Can Nats reverse fortunes vs. teams over .500?
ATLANTA — Jayson Werth openly admits he is the player he is today in large because of Charlie Manuel. So when asked today whether he'd like for the suddenly available Manuel to manage the Nationals next season, the veteran right fielder didn't hide his feelings.
"Oh, of course," Werth said this afternoon. "I don't know if he fits into the organization's plan or whatever. But I mean, I love playing for the guy."
Fired by the Phillies today after a 4-19 stretch since the All-Star break, Manuel now finds himself out of work after 12 years managing in Cleveland and Philadelphia, posting a 1,000-826 record, winning six division titles and a World Series. The 69-year-old said he would need some time to contemplate his future, but his name could surface as a candidate to replace Davey Johnson in 2014.
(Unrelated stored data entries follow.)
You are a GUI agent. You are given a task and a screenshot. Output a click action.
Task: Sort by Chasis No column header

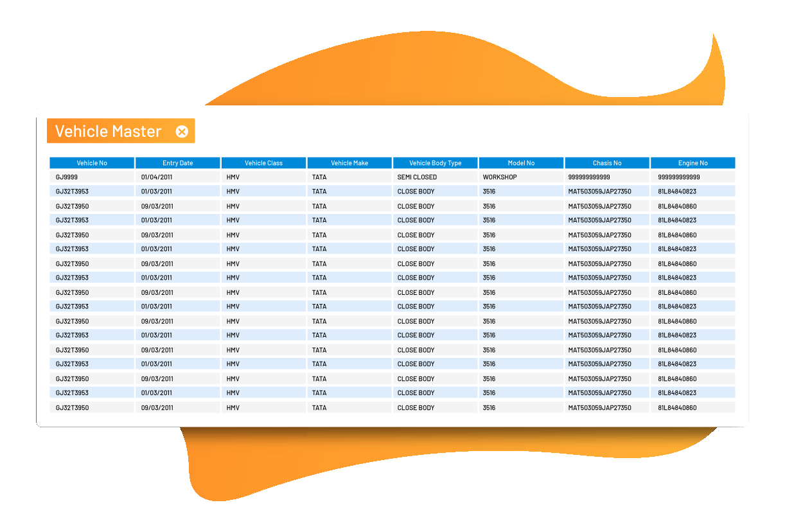point(607,163)
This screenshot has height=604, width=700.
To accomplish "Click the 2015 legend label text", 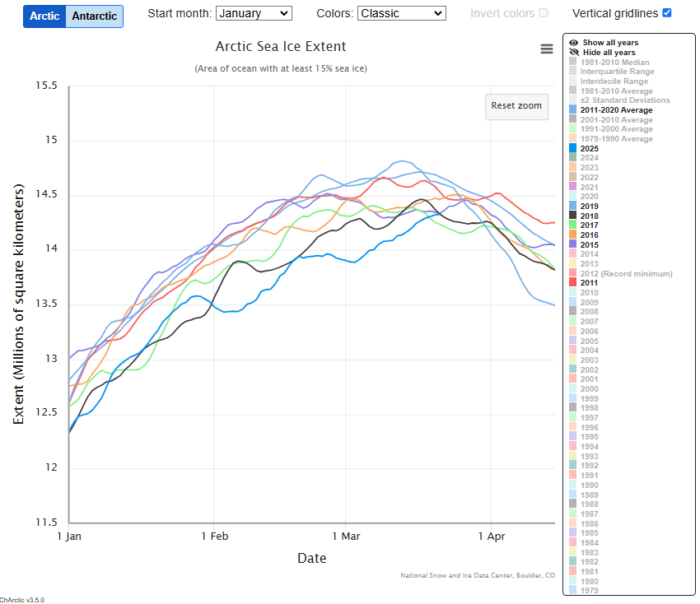I will (590, 244).
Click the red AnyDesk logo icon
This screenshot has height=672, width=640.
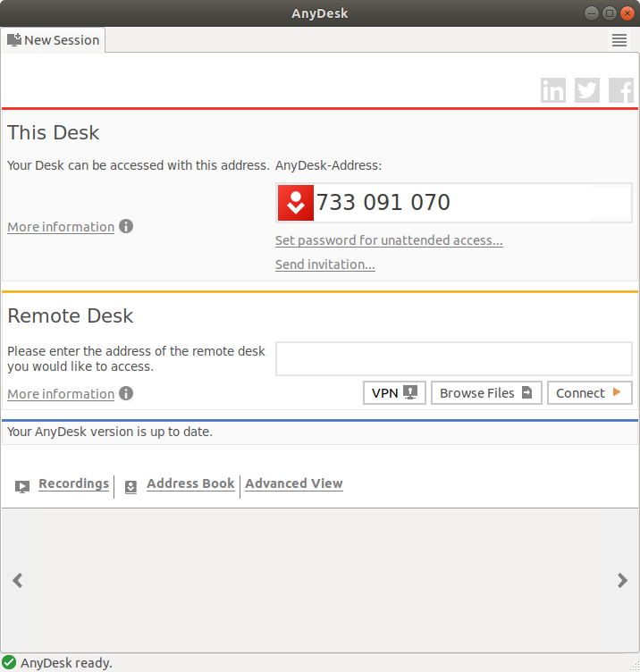pos(295,203)
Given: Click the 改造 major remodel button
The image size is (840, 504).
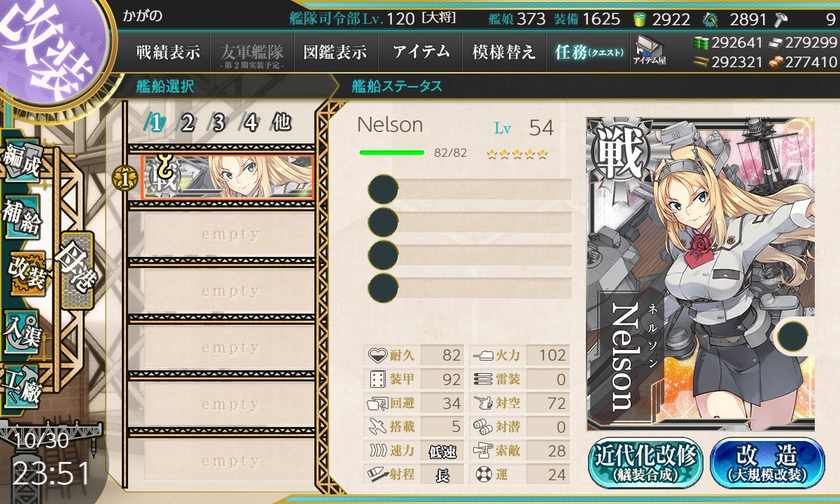Looking at the screenshot, I should click(x=767, y=463).
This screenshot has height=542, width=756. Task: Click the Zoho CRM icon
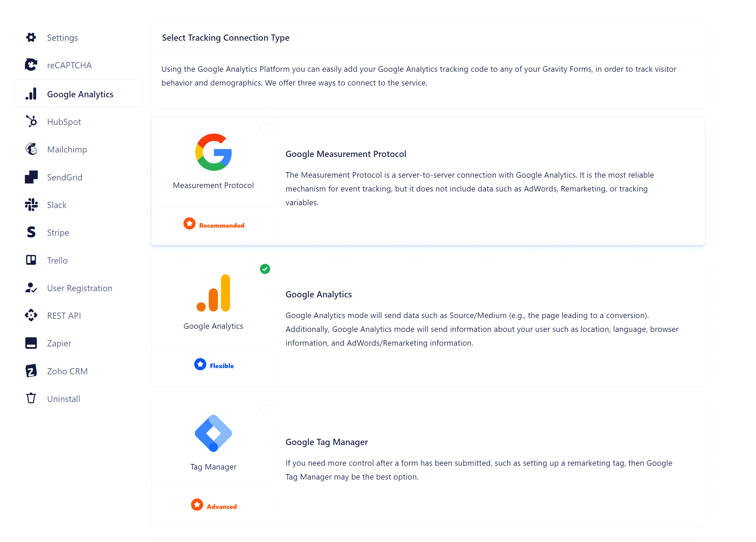31,371
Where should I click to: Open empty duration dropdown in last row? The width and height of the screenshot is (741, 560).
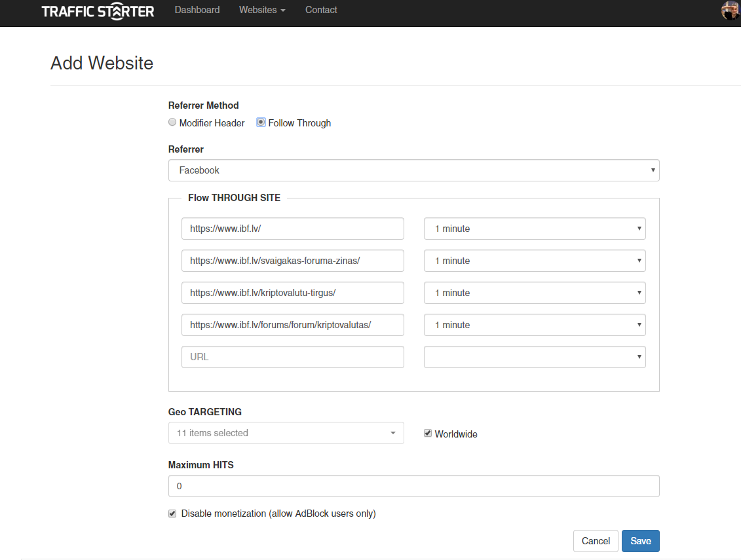(x=535, y=357)

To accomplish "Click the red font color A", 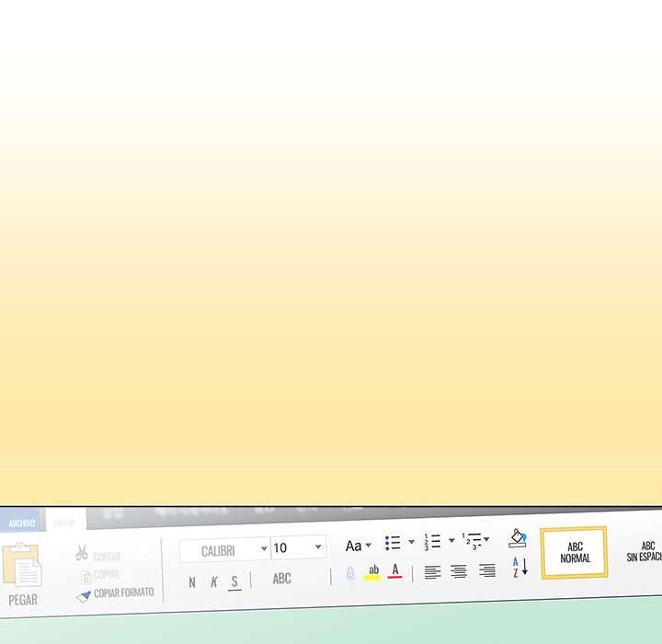I will 394,571.
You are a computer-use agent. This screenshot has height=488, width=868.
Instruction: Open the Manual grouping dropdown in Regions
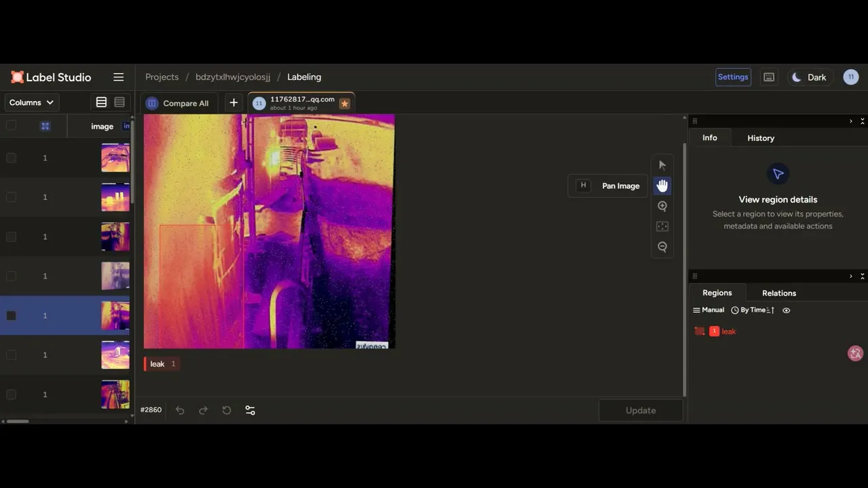coord(709,310)
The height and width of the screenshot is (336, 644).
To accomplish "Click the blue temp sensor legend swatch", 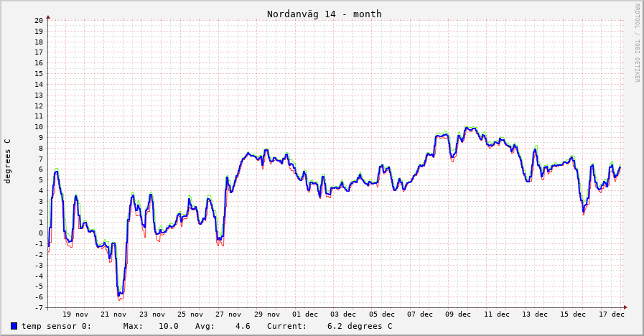I will tap(14, 326).
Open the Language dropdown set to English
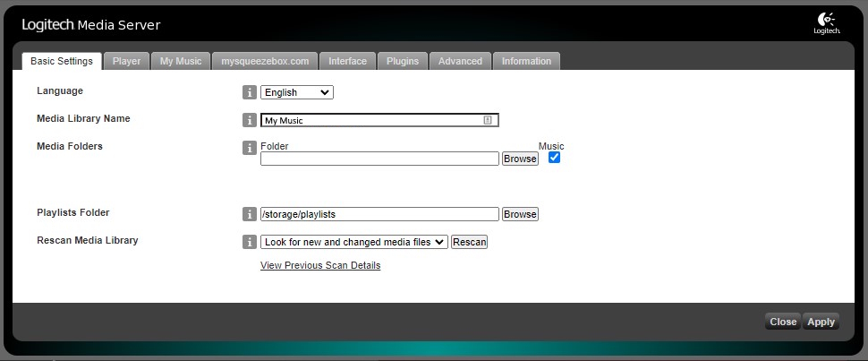This screenshot has height=361, width=868. (296, 92)
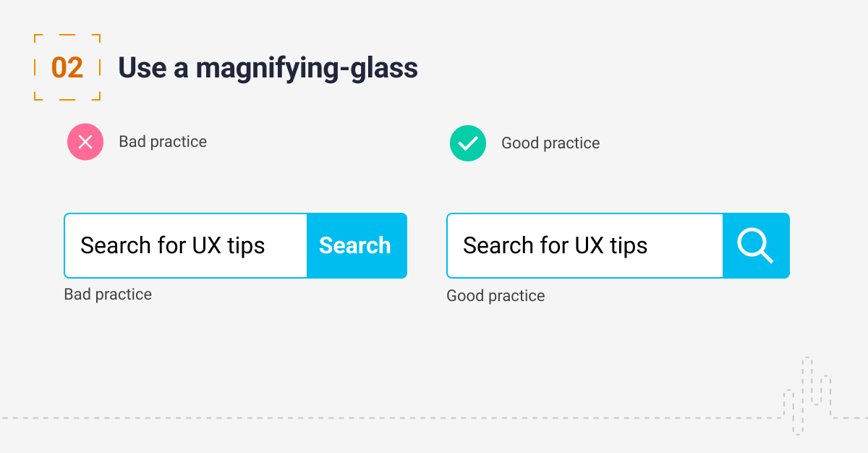The image size is (868, 453).
Task: Focus the left Search for UX tips field
Action: 186,245

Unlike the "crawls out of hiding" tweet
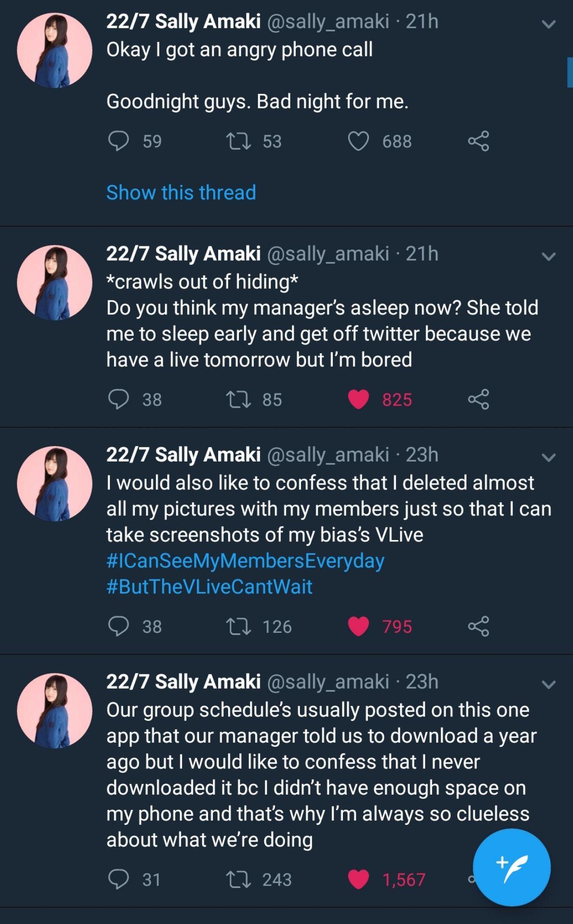(358, 399)
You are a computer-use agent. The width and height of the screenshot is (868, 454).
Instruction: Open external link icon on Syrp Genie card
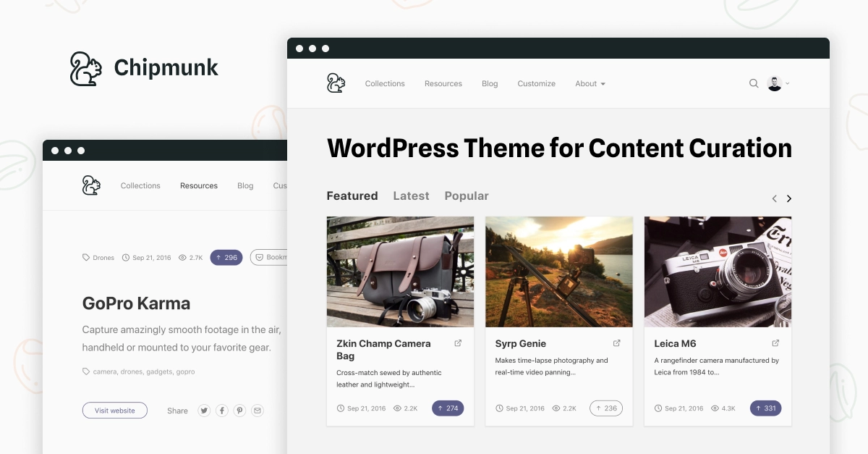(617, 343)
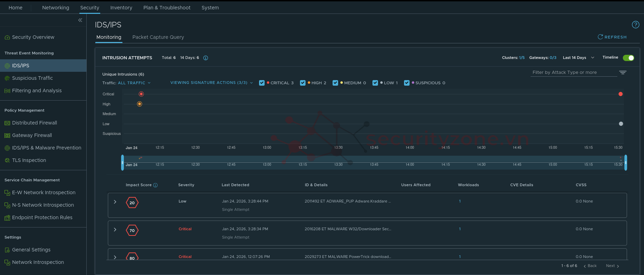The width and height of the screenshot is (644, 275).
Task: Click the Security Overview sidebar icon
Action: click(7, 37)

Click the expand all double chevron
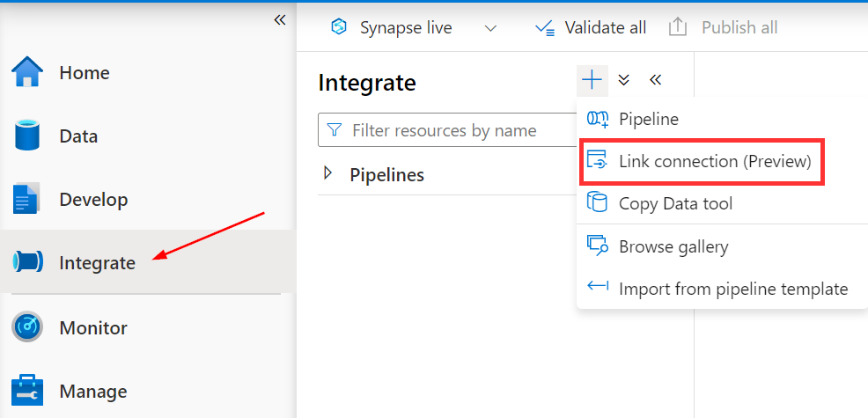[x=624, y=80]
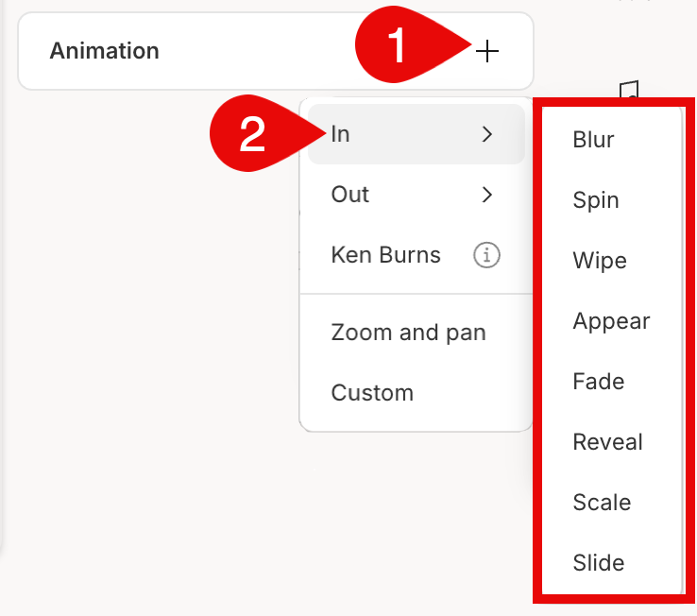Expand the Out submenu chevron
697x616 pixels.
pos(487,195)
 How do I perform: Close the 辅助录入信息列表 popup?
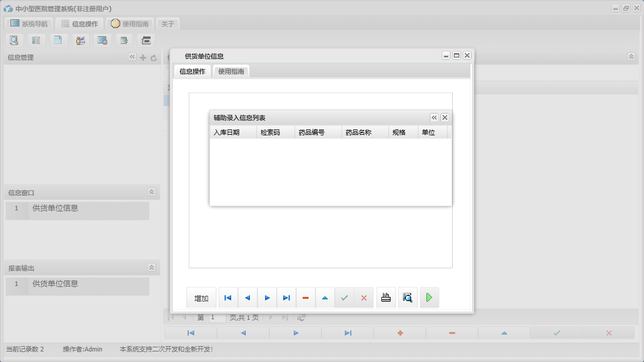click(x=445, y=117)
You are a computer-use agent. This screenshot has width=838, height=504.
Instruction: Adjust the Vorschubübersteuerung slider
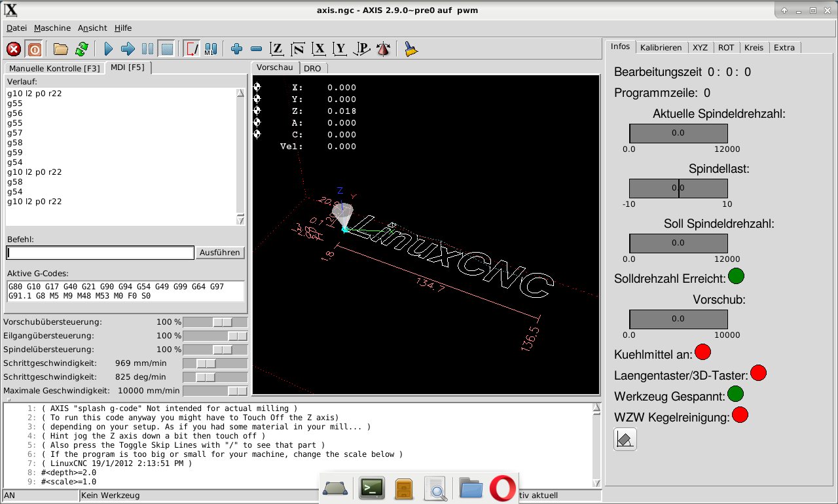223,322
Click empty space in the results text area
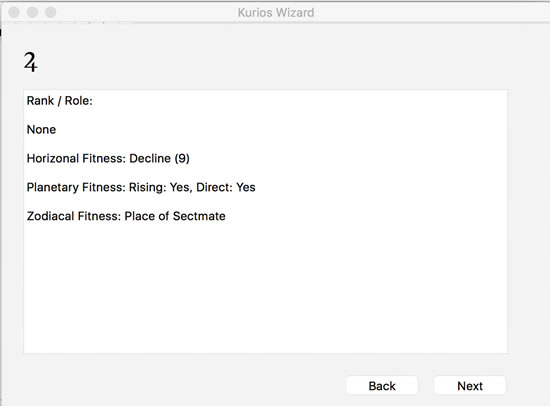 265,288
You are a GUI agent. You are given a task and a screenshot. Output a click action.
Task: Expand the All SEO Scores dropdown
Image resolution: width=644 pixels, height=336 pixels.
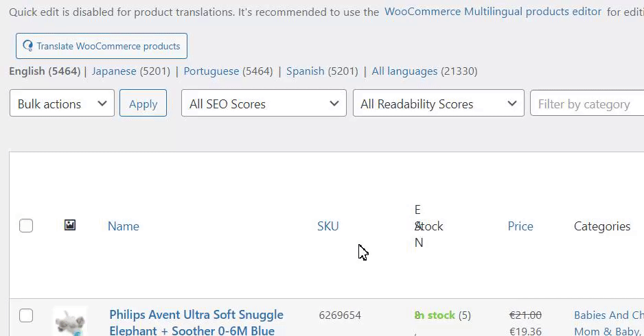click(x=264, y=104)
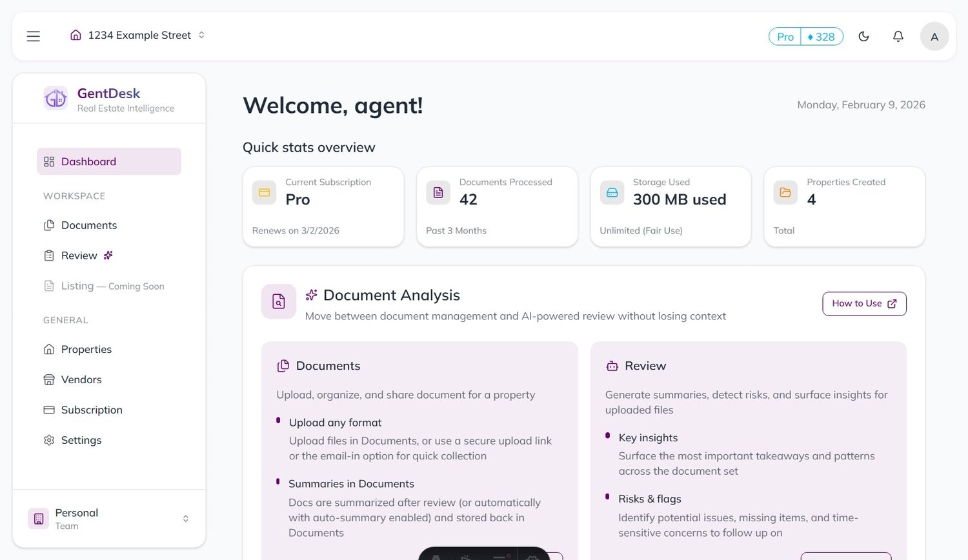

Werth said he spoke to Manuel earlier this season and asked his former skipper about his future plans.
"He guaranteed me he would be managing somewhere next year," Werth said. "This was probably ... I think I was on the DL in May when I talked to him. We'll see. Time changes things. But at the time when I talked to him then, he was adamant he wanted to manage."
To be clear, there has been no actual suggestion the Nationals would be interested in Manuel. He's only one year younger than Johnson, who won't return to his position next season, and club officials may prefer a younger manager who is primed to hold the position for many years.
"I think they've had their fill of old managers," Johnson said. "I have no idea. I haven't had those discussions with Riz and what he has on his mind. [Manuel] is a good one. I like him."
Werth played four seasons for Manuel in Philadelphia, enjoying the best success of his career. The outfielder spoke glowingly about his former skipper today, crediting Manuel with giving him a chance to play every day in 2008 and helping him become a player who commanded a $126 million contract from the Nationals after the 2010 season.
"I owe him a lot," Werth said. "It took a lot for me to win him over. But once he put me in there, he believed in me as much, if not more, than anyone I've ever played for. I owe him a lot. He was the one that kind of pushed me to become the player I became."
Werth called Manuel "the best manager I ever played for, nothing against Davey."
Johnson also spoke lovingly of Manuel, recalling their days playing against each other in Japan in the 1970s and their interactions as opposing managers in recent years.
"It was tough. I hate to see anybody get relieved of their duties," he said. "I know how much he loves the game of baseball and how much he enjoyed managing that ballclub. He's a character. I'll miss him. He's fun to watch and he's fun to manage against."